UncleEbenezer wrote:quelquod wrote:We dumped it and someone stole it from the skip outside our house.
Interesting language there.
Does taking away something dumped in a skip count as stealing?
When it comes to skips, I prefer the word 'rescued'.
There seems not an equivalent word for things dumped in one's (expensive) skip by others....
9873210 wrote:Have you checked the amount of hot water it would need compared to the tub it's replacing? If you want to fill it up to your neck for a good soak you need to make sure your water heater has enough capacity.
Yes, it would need a larger cylinder or rather a taller cylinder given the space available in our poky little bathroom. And an upgrade from single immersion to double.
A single immersion will heat one gallon in about four minutes, so with two - and there will be a power feed from a redundant electric shower that I could use for a second immersion - that would be about a gallon in two minutes so I would get a second bite at the hot water, as it were.
UncleEbenezer wrote:88V8 wrote:and in our little cottage there is a mismatch between my height and the width of our bathroom, so when bathing my knees are around my ears, and there is no room to rejig the layout.

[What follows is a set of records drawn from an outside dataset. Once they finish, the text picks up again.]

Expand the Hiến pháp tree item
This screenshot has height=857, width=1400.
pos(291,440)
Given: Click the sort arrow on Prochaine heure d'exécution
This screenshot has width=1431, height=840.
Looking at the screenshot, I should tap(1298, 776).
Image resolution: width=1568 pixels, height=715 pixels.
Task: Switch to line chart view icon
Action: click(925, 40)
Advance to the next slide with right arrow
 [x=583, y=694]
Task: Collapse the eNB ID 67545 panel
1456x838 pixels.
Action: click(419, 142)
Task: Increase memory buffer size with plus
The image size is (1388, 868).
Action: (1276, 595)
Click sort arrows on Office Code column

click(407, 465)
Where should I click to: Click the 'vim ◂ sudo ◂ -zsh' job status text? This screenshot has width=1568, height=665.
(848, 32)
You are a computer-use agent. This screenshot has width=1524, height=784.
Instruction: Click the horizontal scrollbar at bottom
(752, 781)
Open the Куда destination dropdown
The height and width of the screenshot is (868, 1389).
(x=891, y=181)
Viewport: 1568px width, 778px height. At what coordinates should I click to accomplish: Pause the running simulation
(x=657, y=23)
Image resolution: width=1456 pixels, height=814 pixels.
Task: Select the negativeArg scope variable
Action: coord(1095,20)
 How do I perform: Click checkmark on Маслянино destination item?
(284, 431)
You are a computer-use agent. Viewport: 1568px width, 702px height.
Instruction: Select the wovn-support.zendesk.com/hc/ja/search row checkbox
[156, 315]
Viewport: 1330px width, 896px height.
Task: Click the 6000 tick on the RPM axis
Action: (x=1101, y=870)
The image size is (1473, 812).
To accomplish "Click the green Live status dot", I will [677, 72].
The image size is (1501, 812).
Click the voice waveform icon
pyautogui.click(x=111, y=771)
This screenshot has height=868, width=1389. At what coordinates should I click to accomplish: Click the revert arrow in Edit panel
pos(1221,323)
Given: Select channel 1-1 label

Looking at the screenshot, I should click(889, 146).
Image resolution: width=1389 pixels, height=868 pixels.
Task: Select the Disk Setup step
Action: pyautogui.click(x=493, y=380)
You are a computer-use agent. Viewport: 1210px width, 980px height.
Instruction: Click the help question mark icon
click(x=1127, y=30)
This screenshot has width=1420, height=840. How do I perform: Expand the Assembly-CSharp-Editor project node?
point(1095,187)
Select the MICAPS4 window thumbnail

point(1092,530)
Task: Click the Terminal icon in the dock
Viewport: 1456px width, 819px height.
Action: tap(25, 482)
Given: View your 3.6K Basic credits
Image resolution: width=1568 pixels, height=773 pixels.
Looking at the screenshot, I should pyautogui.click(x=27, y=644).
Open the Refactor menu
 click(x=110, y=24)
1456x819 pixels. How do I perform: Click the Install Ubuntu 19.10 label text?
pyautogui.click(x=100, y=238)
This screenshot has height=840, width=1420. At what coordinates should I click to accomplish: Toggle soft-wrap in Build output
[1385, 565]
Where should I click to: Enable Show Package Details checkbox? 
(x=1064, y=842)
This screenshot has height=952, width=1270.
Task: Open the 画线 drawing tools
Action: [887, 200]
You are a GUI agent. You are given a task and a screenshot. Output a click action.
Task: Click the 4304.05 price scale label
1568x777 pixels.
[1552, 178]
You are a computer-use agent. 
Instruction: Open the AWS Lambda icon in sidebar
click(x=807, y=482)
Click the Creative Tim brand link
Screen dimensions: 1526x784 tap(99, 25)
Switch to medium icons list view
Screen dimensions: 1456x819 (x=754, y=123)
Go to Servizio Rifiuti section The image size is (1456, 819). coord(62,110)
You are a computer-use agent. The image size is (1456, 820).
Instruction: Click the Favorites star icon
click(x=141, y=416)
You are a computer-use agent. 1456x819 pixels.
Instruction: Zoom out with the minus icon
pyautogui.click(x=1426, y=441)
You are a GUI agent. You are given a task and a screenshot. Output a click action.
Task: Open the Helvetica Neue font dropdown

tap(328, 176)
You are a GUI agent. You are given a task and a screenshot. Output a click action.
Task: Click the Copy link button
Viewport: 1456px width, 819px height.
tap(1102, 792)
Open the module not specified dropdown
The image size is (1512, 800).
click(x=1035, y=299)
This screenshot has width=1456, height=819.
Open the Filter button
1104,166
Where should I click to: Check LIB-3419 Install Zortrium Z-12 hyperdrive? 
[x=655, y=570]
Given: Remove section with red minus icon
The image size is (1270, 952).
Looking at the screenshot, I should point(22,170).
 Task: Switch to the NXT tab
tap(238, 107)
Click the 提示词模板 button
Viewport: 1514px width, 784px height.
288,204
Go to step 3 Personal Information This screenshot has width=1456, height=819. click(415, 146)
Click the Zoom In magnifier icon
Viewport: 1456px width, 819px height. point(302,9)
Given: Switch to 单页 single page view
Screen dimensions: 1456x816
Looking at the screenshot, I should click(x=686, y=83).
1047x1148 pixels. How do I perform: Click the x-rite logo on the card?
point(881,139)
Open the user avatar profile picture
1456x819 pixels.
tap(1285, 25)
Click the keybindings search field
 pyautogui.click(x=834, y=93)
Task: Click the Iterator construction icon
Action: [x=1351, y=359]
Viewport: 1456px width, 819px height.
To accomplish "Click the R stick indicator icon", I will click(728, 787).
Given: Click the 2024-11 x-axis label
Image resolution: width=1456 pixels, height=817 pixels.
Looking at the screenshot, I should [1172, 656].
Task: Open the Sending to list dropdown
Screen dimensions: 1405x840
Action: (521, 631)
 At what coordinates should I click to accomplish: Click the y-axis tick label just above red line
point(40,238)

I had a somewhat-similar issue when I moved in here. A bathtub the entire width of the bathroom, which I hadn't realised was seriously undersized.
Got around it by taking some space from the adjacent ensuite shower room, which was the same width as the bathroom!
Thankyou, your diagram reminds me of a telex operator we had a few years ago who was a dab hand at telex pictures, he had a super version of Marilyn Monroe.
The shower room is just the other side of a (concrete block) wall, alas it is also the toilet and immediately the other side of the wall is the loo pan with the sewer pipe buried in the concrete floor, plus the incoming water pipe ditto.
Of course, nothing is impossible, but...
I had contemplated going out through the external wall, just a hole the size of a bath, but that is stymied by a retaining wall and a huge clematis which I am not prepared to sacrifice.
There seem to be few purveyors of soaking tubs. I have found another one whose options include a
walk-in.
Or there's this one where the door
opens inwards.I've always regarded these as rather geriatric and therefore of no possible interest to me, but some mornings as I creak down the stairs I wonder whether it might actually be quite sensible.
Any experience? Of walk-ins, I mean, not of creaking.